Sûr de son équipe et donc en conséquence nullement inquiété par le fiasco entre l’UCI et le TAS sur le sort de sa structure, le cap vers l’île de Beauté à été fixé très rapidement afin de pouvoir s’y préparer le mieux possible. C’est donc frais et concentré que Rodriguez devrait atterrir sur le sol insulaire. Membre du “club des cinq” lors du dernier Tour d’Oman en compagnie d’Evans, Nibali, Froome et Contador, il y avait montré son punch sur les pentes de Green Mountain. Grappillant de la confiance en. Mais encore une fois, le sort s’est acharné. Victime d’une chute sur l’Amstel, il l’a joué grand seigneur sur la Flèche en permettant à Moreno d’aller chercher la victoire, avant de buter une nouvelle fois sur l’Irlandais Martin dans le final de Liège.

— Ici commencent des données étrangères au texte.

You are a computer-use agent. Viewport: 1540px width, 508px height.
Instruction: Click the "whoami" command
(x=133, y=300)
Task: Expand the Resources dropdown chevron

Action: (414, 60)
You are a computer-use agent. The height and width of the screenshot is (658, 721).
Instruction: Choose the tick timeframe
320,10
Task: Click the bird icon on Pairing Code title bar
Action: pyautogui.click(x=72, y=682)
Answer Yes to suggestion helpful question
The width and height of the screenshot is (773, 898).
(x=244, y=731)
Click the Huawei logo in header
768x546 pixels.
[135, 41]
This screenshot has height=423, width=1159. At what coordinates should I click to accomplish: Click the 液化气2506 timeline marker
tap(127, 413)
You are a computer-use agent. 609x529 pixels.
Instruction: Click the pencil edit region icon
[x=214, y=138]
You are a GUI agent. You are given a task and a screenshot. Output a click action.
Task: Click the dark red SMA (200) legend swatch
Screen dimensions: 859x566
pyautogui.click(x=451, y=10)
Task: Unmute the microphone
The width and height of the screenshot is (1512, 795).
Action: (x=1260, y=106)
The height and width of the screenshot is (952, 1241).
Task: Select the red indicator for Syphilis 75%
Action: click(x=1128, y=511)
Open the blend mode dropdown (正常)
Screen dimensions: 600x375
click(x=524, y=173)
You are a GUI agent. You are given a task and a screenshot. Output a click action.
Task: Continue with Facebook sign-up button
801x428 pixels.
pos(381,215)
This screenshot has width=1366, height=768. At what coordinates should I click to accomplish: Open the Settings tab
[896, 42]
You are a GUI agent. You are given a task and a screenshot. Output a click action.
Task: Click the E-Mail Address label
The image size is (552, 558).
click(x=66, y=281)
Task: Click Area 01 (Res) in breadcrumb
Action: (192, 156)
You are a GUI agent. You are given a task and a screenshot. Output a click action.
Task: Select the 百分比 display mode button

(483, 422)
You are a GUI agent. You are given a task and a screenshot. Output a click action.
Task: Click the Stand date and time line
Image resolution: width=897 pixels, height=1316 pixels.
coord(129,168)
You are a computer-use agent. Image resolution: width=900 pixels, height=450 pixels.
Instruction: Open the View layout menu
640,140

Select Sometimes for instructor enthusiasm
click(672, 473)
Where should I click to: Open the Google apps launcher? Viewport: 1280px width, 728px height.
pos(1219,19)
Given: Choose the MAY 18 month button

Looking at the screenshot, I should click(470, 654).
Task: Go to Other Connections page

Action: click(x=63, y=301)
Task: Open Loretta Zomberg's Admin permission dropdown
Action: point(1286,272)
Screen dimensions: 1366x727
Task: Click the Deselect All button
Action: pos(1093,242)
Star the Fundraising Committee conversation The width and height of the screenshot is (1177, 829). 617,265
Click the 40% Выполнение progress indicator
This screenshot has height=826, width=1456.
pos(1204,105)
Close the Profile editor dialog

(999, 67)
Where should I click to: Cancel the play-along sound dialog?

Est ensuite venu le temps d’une logique pause pour digérer, et de la dernière ligne droite en vue de la grande messe de juillet. Prenant part au Dauphiné pour principalement s’auto-évaluer, c’est aussi la majorité de la « Spain connexion » qu’il a apporté dans ses bagages. Comme à son habitude, il a inversé les rôles avec le virevoltant lutin Moreno pour lui permettre de monter sur la boîte finale. Montant en puissance durant le week-end décisif, tous les voyants sont donc a priori au vert pour le Barcelonais, qui saura à n’en pas douter gérer son affaire. Reniant si souvent le Tour en raison d’un parcours lui étant plus que défavorable, la centième édition semble être celle à ne pas rater pour le puncheur ibère.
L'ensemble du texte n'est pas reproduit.